Inaccurate MAR Documentation for Medications After Resident Transfer
Penalty
Summary
The deficiency involves the facility’s failure to maintain an accurate medical record regarding medication administration for a resident with severe cognitive impairment and multiple diagnoses, including acute respiratory failure with hypoxia, hypertension, and bipolar disorder. The resident was admitted in late September and discharged in early March. On the day of discharge, nursing documentation shows that the resident was transferred to a local hospital in the mid-afternoon due to behavioral symptoms, with a discharge note at 3:33 PM and a nursing progress note at 3:38 PM confirming that EMTs responded to a 911 call, the resident’s guardian consented to transfer, and the physician and DON were notified. The resident was transported to the hospital via stretcher and was no longer in the facility after that time.
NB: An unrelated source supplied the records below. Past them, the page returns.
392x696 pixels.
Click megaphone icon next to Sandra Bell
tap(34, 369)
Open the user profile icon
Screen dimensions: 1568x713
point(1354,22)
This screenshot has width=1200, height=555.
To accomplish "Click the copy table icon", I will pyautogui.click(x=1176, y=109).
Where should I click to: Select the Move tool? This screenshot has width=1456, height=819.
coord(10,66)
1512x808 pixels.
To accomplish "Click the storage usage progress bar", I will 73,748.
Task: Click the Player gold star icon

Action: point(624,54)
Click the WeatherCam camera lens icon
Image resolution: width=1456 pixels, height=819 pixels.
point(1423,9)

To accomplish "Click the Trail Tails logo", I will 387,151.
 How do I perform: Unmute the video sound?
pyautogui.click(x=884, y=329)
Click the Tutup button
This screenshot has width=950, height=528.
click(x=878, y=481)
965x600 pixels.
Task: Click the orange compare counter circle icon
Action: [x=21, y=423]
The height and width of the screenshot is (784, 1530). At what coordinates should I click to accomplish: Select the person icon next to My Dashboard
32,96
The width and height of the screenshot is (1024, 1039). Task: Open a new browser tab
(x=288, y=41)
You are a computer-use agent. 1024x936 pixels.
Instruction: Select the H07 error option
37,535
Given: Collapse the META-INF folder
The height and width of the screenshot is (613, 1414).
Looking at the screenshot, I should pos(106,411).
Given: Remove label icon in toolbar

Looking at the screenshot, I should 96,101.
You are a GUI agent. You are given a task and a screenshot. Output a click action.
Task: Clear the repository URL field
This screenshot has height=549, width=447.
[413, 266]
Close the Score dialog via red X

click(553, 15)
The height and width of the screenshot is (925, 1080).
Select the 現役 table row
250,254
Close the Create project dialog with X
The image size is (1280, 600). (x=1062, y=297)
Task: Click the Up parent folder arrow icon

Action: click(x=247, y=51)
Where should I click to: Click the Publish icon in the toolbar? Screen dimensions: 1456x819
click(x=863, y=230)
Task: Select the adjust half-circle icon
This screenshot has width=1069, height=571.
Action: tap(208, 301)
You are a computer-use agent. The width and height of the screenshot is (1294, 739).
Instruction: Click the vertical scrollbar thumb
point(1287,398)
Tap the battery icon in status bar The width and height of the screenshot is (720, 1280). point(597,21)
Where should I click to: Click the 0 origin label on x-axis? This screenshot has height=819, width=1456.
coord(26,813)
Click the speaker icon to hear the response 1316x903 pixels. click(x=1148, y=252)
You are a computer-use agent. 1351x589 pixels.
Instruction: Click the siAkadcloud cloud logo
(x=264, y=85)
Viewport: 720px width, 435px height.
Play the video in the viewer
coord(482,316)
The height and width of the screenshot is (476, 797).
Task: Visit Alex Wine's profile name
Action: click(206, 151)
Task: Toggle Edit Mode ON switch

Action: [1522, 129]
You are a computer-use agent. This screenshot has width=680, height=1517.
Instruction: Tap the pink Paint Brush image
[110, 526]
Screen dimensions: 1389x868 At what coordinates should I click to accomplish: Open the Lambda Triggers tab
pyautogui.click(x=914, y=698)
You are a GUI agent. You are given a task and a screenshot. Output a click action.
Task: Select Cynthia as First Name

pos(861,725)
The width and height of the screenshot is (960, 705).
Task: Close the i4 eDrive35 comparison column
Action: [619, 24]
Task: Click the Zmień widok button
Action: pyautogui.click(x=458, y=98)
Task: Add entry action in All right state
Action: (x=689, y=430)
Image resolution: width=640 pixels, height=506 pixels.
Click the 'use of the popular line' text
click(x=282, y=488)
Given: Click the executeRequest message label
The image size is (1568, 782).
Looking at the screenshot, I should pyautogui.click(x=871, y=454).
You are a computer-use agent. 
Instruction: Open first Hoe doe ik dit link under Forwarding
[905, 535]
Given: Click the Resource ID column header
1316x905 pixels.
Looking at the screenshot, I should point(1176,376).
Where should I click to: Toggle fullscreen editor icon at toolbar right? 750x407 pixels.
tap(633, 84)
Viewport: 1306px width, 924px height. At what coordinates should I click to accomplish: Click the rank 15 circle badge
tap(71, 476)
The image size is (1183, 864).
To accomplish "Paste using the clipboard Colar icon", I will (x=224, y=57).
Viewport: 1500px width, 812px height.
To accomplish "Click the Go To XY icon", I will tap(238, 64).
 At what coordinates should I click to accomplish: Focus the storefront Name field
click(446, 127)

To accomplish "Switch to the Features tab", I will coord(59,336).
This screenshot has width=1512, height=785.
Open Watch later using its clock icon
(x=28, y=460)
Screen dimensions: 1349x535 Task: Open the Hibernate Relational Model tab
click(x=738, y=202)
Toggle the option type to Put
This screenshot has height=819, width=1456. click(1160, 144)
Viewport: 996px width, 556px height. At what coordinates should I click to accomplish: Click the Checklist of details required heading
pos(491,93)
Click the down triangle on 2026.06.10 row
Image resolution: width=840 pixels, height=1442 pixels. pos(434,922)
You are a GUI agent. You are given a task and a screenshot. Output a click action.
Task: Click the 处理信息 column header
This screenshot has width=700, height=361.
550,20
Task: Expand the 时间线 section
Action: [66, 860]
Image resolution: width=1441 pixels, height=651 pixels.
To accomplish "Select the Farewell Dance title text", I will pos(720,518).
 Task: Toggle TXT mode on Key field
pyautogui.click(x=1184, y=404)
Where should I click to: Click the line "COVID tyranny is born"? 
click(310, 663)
Despite the resident’s transfer out of the building that afternoon, the March Medication Administration Record (MAR) documented that bedtime doses of magnesium oxide 400 mg BID for hypomagnesemia, metoprolol tartrate 100 mg BID for tachycardia, and Seroquel 25 mg BID for bipolar disorder were administered by an LPN at bedtime that same day. The LPN assigned to the second shift stated that bedtime medications were to be given at 9 PM, with a one-hour window before or after, but could not recall whether the resident was in the building around that time. The DON confirmed that the facility’s bedtime medication administration window was between 7 PM and 10 PM and, upon reviewing the MAR and progress notes, questioned how the medications could have been administered when the resident had already been transferred to the hospital, indicating that someone documented administration of medications after the resident had been discharged from the facility.